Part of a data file
◇ ◇ ◇ ◇

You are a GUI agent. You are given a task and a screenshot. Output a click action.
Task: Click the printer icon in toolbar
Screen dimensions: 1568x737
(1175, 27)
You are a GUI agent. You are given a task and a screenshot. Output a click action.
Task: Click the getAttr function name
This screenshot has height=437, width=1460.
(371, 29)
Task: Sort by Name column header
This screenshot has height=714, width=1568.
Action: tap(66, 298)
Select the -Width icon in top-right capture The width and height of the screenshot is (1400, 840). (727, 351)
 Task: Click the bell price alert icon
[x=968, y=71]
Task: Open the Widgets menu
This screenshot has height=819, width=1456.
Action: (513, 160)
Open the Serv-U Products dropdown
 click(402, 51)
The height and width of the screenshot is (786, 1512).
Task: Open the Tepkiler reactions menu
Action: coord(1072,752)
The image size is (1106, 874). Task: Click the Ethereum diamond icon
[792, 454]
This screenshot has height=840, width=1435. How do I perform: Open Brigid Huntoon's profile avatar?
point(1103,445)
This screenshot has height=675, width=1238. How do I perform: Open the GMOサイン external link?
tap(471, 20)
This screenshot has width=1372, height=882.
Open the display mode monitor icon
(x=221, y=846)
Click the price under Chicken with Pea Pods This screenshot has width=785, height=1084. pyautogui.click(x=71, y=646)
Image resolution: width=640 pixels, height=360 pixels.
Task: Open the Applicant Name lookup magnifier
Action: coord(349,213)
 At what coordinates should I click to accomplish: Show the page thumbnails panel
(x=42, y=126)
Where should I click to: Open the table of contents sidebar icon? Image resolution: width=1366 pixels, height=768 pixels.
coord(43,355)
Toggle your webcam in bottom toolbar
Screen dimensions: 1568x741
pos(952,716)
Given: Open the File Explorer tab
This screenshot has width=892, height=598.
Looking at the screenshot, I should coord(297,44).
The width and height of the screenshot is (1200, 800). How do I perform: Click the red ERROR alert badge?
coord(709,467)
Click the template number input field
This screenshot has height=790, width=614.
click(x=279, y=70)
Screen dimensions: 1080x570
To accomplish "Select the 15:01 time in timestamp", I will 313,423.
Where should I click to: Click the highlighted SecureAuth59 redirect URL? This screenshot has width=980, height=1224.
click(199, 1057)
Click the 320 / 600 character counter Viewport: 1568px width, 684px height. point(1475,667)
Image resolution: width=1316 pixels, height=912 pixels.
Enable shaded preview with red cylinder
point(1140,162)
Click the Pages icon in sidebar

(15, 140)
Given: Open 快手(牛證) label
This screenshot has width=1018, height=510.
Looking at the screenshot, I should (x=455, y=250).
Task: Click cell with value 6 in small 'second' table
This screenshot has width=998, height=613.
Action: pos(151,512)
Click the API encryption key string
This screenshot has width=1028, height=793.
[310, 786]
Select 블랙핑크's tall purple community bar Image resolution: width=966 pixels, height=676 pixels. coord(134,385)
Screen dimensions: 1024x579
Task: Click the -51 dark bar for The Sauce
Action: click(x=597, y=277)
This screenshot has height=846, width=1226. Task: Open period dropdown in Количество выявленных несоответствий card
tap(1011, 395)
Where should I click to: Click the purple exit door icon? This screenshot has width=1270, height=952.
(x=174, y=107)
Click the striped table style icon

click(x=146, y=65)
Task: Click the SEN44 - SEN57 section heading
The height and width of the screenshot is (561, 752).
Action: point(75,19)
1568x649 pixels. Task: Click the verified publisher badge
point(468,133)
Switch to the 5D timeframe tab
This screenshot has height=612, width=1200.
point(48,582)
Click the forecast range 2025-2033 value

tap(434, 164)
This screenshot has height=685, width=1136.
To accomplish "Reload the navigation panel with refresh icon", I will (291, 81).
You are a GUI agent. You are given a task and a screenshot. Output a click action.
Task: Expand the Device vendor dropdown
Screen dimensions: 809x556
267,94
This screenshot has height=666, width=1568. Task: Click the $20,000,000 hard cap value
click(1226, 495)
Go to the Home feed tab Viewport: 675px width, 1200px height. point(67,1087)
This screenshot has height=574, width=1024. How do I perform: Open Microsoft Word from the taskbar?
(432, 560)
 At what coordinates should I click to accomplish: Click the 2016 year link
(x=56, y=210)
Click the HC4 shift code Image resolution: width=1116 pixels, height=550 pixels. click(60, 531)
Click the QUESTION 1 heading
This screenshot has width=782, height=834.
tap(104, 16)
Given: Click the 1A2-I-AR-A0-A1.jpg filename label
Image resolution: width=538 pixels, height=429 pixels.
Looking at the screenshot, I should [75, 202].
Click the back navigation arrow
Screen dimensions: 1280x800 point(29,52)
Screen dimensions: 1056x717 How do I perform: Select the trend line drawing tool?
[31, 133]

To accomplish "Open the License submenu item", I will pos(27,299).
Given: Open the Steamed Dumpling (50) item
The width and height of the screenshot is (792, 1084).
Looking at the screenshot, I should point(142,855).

◇ ◇ ◇ ◇

Return every line of the material above that contains the string "will". Case counts.

To accomplish "Select the 15:01 time in timestamp", I will 313,423.
To accomplish "Reload the navigation panel with refresh icon", I will (291, 81).
To accomplish "Open the License submenu item", I will pos(27,299).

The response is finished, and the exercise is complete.